LMH Music Teacher and Choir Director Marcy Hostetler

LMH History Teacher, Mr. Ulloa shares his reflections from his Peer-to-Peer Observations in Mrs. Hostetler’s Campus Chorale class.

Marcy Hostetler – Campus Chorale Class Observations

The reputation of the choral programs at Lancaster Mennonite is sparkling.  Every time I have seen our singing groups perform, I’m left deeply impressed, along with the rest of the audience. The students in our music programs work hard and deserve a lot of credit for the remarkable quality of their performances, but they need leadership, guidance and inspiration.  That’s where Marcy Hostetler comes in.

On Monday and Tuesday of last week, I observed Marcy’s 7th period Campus Chorale class. This class has about 40 students. Highly talented and highly enthusiastic, I immediately saw these students’ excitement about getting to 7th period as they entered the room.

Below, I describe three major takeaways from my observations of Marcy’s classes.  I am thankful for her willingness to open up her room to my presence.


Marcy’s classroom is full of energy! And oftentimes, school is not. I almost felt like I left school for a period while visiting Marcy’s room. In our post-observation discussion, Marcy and I discussed the importance of mobility; both of the teacher and of the students.

Marcy began both class periods with focus exercises that revolved around breathing, group interaction and energy building. The students were clearly used to these and enjoyed them! In the two classes I observed, I witnessed no less than 7 different exercises that included running around the room in a twelve count and stopping at a four count “rest”, students dancing in pairs during a vocal warm up, and some sort of singing of the word “hippopotamus”. The students’ movement, along with Marcy’s modeling of movement around the space of the classroom, built a special and exciting energy.

Simultaneous focus on individual and group

In a room with 40 students and a lot of action, Marcy demonstrated a keen ability to give attention to individual students, whether through encouraging students who were doing particularly well or calling for adjustments from singers when necessary, while simultaneously giving direction and focus to the whole group. Impressive!

Marcy has a connection with her students. They trust her. I believe that gaining students’ trust requires a deep care for the students (which they are sharp at perceiving) and for the products they are playing a role in building. Marcy cares about her students and what they are doing in her class. They can feel that, and therefore engage with her.  This then eases the challenge of keeping an eye on individuals and the group at the same time because, indeed, they’re all engaged in the same thing.

Clear communication

In Marcy’s class, expectations were high, and they were also clearly communicated. She expects students to check email regularly and respond to her communications. She has a pattern for how class should begin. She demands to have eyes on her. She has key words and phrases that she utilizes that students respond to (“lean in”; “posture”; “give it shape”; etc.).  I didn’t know exactly what these meant, but the students did!

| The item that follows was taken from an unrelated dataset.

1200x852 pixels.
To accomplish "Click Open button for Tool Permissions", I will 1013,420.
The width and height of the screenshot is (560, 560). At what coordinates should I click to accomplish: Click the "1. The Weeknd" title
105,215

Being concise and clear – one of my biggest goals as a teacher.

Students are bound to feel more comfort, encouragement and safety to try new things if they understand what the teacher expects and are given a clear plan of how to get there. I saw this exemplified in Campus Chorale.

We all teach different subjects and disciplines, but we all share the same art of teaching.  Though I don’t teach music, I learned a lot from this observation and am left pondering how I can encourage more energy-building in my classroom through movement and look for ways to continue to build trust with students.

Thank you again, Marcy, for all you do for your students!